# Kitten keeps getting stuck in neighbours garden



## Loulabella1 (Nov 18, 2009)

Hi all

My 7 months old kittens have been going out during the day for a few weeks now. There used to be a hole in my neighbours fence which my kittens used to get in and out, however it has now been blocked up. So yesterday when I got in from work and called them in from dinner I could hear one of them crying next door. No matter what I did to encourage her she wouldn't even attempt to climb the fence (it's a 6 foot fence). It's weird because my other kitten seems to have no problem with fences this big. My question is do cats get better at jumping / climbing fences with age? It is possible she will eventually learn that it's best not to go in that garden? My neighbour was fine with me going round and lifting her over the fence (don't want to carry her back as currently neither of them venture out the front which I'm pleased about). I've just got visions that for the rest of their lives I'll have to knock every evening to get her back, anyone got any experience of their kittens doing this?

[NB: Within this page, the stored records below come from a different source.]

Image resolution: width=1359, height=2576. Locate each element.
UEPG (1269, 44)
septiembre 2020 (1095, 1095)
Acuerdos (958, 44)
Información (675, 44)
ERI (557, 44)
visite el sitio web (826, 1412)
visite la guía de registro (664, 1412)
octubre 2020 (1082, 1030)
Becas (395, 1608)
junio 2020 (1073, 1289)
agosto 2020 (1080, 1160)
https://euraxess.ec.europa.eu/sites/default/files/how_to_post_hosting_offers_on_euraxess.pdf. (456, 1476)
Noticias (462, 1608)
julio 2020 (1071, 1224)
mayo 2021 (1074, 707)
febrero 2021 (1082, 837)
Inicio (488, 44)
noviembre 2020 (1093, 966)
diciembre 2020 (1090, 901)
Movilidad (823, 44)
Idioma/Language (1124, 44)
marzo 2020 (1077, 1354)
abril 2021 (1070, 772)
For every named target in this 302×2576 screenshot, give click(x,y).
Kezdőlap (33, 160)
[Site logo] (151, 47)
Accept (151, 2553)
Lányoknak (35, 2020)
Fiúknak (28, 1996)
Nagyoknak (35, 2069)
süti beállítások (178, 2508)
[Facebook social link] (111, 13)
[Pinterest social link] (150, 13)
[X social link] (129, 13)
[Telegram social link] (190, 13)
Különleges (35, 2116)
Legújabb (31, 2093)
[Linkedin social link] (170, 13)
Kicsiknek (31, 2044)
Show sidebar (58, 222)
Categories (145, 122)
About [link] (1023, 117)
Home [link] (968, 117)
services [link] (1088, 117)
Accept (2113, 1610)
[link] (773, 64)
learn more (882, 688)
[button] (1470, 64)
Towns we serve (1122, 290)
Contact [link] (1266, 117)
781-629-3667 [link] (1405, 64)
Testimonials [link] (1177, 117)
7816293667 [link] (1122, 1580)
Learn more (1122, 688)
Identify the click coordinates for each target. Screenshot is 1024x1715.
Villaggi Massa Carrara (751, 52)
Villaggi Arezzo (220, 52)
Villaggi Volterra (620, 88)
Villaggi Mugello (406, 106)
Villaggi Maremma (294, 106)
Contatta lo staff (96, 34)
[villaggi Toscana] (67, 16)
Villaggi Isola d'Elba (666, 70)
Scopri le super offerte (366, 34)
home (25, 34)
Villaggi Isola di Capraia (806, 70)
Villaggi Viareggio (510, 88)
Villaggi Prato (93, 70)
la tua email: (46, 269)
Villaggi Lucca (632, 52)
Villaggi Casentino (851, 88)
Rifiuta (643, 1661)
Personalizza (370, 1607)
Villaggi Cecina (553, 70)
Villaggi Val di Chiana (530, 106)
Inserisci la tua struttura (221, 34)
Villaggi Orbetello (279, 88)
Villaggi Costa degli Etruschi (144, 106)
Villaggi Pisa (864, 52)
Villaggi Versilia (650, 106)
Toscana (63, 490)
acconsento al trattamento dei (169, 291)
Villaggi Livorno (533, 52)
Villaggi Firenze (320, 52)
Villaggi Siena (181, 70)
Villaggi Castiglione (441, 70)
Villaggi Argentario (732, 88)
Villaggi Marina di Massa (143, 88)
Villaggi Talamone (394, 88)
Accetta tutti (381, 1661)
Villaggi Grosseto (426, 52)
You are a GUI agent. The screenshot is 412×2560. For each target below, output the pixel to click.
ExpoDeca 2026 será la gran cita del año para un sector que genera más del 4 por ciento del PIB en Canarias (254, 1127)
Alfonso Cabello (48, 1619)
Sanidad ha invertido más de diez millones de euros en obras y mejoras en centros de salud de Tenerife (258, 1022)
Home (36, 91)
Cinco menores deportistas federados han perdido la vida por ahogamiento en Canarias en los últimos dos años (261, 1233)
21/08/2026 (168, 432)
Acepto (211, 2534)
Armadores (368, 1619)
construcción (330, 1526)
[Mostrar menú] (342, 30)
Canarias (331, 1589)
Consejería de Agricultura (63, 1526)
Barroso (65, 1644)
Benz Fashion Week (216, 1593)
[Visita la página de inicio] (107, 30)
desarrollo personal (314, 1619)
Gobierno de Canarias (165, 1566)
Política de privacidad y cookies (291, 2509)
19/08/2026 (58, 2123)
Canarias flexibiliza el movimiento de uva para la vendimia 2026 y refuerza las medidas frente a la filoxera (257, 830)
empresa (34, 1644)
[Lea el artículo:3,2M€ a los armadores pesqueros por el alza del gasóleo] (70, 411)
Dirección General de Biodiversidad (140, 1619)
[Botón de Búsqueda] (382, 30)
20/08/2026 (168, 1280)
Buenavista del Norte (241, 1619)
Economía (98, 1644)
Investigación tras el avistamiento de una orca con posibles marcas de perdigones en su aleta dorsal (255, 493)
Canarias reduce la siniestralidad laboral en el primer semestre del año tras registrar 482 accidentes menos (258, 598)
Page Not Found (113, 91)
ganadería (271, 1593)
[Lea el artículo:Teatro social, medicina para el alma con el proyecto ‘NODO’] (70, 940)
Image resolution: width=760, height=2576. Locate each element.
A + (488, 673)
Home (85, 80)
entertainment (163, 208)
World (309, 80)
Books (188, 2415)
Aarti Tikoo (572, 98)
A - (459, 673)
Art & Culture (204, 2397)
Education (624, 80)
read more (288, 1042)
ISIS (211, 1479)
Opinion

If only she would go the other side more as they have a lovely low fence and adore the kittens, not that the other side would ever be mean to them but they aren't really bothered about cats!

Thanks


----------



## hobbs2004 (Mar 12, 2010)

Hi! I had the same problem with mine when they were little. Our neighbour was kind enough to put on overturned recycling box on his side of the fence to give them a leg-up so to speak. That worked until they were bigger and could jump the fence no probs (or had the confidence to do so!).


----------



## Loulabella1 (Nov 18, 2009)

Your reply has made me feel so much better, so thank you. Now you've given me an idea, there is a big black garden bin in one corner so next time (if there is a next time) I have to "rescue" her, I'll pop her on the bin and encourage her to jump up. I'm happy to provide something if he doesn't mind having something extra in his garden. I just feel bad as don't want it to become annoying, they are my cats and shouldn't make other peoples lives more difficult. Hopefuly she'll start jumping higher soon.

Thanks again, feel like I can stop worrying all day at work about whether I'll have to knock again!


----------